THE PROBLEM
Copy out all of the data below with no alterations.

*** MATERIAL PROVIDED Section Begins ***

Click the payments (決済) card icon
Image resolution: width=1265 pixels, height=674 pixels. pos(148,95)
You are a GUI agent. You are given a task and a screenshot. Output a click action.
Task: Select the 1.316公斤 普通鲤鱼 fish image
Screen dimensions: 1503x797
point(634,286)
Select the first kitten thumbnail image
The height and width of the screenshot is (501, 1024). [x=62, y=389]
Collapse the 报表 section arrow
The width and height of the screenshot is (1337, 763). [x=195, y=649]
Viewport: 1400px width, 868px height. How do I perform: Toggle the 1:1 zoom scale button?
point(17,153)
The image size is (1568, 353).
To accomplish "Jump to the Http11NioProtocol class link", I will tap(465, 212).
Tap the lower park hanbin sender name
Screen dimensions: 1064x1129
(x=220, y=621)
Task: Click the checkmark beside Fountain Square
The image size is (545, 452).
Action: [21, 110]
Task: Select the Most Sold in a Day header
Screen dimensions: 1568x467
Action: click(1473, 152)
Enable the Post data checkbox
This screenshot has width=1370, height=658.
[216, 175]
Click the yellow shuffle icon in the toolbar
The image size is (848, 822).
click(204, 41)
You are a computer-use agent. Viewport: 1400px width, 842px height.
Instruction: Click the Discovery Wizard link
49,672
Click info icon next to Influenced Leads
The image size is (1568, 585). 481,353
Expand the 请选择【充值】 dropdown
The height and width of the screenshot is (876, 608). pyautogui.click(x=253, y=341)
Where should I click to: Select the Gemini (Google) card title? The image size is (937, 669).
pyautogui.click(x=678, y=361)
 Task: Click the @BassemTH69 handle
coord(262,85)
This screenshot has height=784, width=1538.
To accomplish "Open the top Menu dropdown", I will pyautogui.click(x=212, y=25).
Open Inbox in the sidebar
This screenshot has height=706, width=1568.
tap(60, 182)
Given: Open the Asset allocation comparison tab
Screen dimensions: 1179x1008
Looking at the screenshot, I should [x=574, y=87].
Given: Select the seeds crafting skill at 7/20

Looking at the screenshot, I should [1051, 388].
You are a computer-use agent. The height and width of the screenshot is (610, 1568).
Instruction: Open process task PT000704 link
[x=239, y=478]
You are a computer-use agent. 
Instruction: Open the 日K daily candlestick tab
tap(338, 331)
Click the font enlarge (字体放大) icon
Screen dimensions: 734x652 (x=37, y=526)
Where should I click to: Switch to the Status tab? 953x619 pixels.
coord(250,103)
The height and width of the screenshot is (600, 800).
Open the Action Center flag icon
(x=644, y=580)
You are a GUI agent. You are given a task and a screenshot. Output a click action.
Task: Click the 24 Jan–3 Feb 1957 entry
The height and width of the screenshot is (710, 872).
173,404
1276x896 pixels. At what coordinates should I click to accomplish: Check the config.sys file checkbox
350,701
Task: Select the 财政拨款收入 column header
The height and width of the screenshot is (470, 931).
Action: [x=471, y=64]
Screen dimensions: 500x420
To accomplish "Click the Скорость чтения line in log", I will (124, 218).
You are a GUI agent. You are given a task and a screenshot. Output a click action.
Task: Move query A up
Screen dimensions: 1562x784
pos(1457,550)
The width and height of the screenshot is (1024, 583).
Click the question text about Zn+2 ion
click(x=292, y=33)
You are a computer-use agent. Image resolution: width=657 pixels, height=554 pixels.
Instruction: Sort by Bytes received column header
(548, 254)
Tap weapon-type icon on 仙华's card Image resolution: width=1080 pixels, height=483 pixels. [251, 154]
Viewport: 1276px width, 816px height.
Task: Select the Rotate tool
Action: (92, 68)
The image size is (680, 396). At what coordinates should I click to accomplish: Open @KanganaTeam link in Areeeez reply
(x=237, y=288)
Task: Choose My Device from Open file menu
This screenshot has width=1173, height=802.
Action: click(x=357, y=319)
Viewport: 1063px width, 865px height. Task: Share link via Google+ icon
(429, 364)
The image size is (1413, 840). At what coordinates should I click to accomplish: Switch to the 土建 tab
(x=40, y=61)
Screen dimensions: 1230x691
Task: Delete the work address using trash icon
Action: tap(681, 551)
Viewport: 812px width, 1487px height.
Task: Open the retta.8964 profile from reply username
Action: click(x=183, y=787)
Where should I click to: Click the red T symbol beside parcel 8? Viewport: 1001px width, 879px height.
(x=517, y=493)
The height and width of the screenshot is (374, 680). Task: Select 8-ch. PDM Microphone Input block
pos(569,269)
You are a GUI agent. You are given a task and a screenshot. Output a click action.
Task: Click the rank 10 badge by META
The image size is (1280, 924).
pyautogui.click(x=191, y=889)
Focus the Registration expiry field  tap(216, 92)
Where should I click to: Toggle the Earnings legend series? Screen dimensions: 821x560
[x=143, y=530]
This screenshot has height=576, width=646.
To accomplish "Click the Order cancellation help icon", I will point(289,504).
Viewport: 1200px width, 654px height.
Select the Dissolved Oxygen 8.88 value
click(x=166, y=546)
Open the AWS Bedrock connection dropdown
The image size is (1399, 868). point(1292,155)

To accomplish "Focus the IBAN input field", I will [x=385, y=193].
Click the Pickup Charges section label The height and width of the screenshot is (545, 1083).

*** MATERIAL PROVIDED Section Ends ***

WORKED SOLUTION
Click the payments (決済) card icon
Image resolution: width=1265 pixels, height=674 pixels. pos(148,95)
You are a GUI agent. You are given a task and a screenshot. Output a click action.
Task: Select the 1.316公斤 普通鲤鱼 fish image
Screen dimensions: 1503x797
point(634,286)
Select the first kitten thumbnail image
The height and width of the screenshot is (501, 1024). [x=62, y=389]
Collapse the 报表 section arrow
The width and height of the screenshot is (1337, 763). [x=195, y=649]
Viewport: 1400px width, 868px height. How do I perform: Toggle the 1:1 zoom scale button?
point(17,153)
The image size is (1568, 353).
To accomplish "Jump to the Http11NioProtocol class link", I will tap(465, 212).
Tap the lower park hanbin sender name
Screen dimensions: 1064x1129
(x=220, y=621)
Task: Click the checkmark beside Fountain Square
The image size is (545, 452).
Action: [21, 110]
Task: Select the Most Sold in a Day header
Screen dimensions: 1568x467
Action: click(1473, 152)
Enable the Post data checkbox
This screenshot has width=1370, height=658.
[216, 175]
Click the yellow shuffle icon in the toolbar
The image size is (848, 822).
click(204, 41)
You are a computer-use agent. Viewport: 1400px width, 842px height.
Instruction: Click the Discovery Wizard link
49,672
Click info icon next to Influenced Leads
The image size is (1568, 585). 481,353
Expand the 请选择【充值】 dropdown
The height and width of the screenshot is (876, 608). pyautogui.click(x=253, y=341)
Where should I click to: Select the Gemini (Google) card title? The image size is (937, 669).
pyautogui.click(x=678, y=361)
 Task: Click the @BassemTH69 handle
coord(262,85)
This screenshot has height=784, width=1538.
To accomplish "Open the top Menu dropdown", I will pyautogui.click(x=212, y=25).
Open Inbox in the sidebar
This screenshot has height=706, width=1568.
tap(60, 182)
Given: Open the Asset allocation comparison tab
Screen dimensions: 1179x1008
Looking at the screenshot, I should [x=574, y=87].
Given: Select the seeds crafting skill at 7/20

Looking at the screenshot, I should [1051, 388].
You are a computer-use agent. The height and width of the screenshot is (610, 1568).
Instruction: Open process task PT000704 link
[x=239, y=478]
You are a computer-use agent. 
Instruction: Open the 日K daily candlestick tab
tap(338, 331)
Click the font enlarge (字体放大) icon
Screen dimensions: 734x652 (x=37, y=526)
Where should I click to: Switch to the Status tab? 953x619 pixels.
coord(250,103)
The height and width of the screenshot is (600, 800).
Open the Action Center flag icon
(x=644, y=580)
You are a GUI agent. You are given a task and a screenshot. Output a click action.
Task: Click the 24 Jan–3 Feb 1957 entry
The height and width of the screenshot is (710, 872).
173,404
1276x896 pixels. At what coordinates should I click to accomplish: Check the config.sys file checkbox
350,701
Task: Select the 财政拨款收入 column header
The height and width of the screenshot is (470, 931).
Action: [x=471, y=64]
Screen dimensions: 500x420
To accomplish "Click the Скорость чтения line in log", I will (124, 218).
You are a GUI agent. You are given a task and a screenshot. Output a click action.
Task: Move query A up
Screen dimensions: 1562x784
pos(1457,550)
The width and height of the screenshot is (1024, 583).
Click the question text about Zn+2 ion
click(x=292, y=33)
You are a computer-use agent. Image resolution: width=657 pixels, height=554 pixels.
Instruction: Sort by Bytes received column header
(548, 254)
Tap weapon-type icon on 仙华's card Image resolution: width=1080 pixels, height=483 pixels. [251, 154]
Viewport: 1276px width, 816px height.
Task: Select the Rotate tool
Action: (92, 68)
The image size is (680, 396). At what coordinates should I click to accomplish: Open @KanganaTeam link in Areeeez reply
(x=237, y=288)
Task: Choose My Device from Open file menu
This screenshot has width=1173, height=802.
Action: click(x=357, y=319)
Viewport: 1063px width, 865px height. Task: Share link via Google+ icon
(429, 364)
The image size is (1413, 840). At what coordinates should I click to accomplish: Switch to the 土建 tab
(x=40, y=61)
Screen dimensions: 1230x691
Task: Delete the work address using trash icon
Action: tap(681, 551)
Viewport: 812px width, 1487px height.
Task: Open the retta.8964 profile from reply username
Action: click(x=183, y=787)
Where should I click to: Click the red T symbol beside parcel 8? Viewport: 1001px width, 879px height.
(x=517, y=493)
The height and width of the screenshot is (374, 680). Task: Select 8-ch. PDM Microphone Input block
pos(569,269)
You are a GUI agent. You are given a task and a screenshot. Output a click action.
Task: Click the rank 10 badge by META
The image size is (1280, 924).
pyautogui.click(x=191, y=889)
Focus the Registration expiry field  tap(216, 92)
Where should I click to: Toggle the Earnings legend series? Screen dimensions: 821x560
[x=143, y=530]
This screenshot has height=576, width=646.
To accomplish "Click the Order cancellation help icon", I will point(289,504).
Viewport: 1200px width, 654px height.
Select the Dissolved Oxygen 8.88 value
click(x=166, y=546)
Open the AWS Bedrock connection dropdown
The image size is (1399, 868). point(1292,155)

To accomplish "Focus the IBAN input field", I will [x=385, y=193].
Click the Pickup Charges section label The height and width of the screenshot is (545, 1083).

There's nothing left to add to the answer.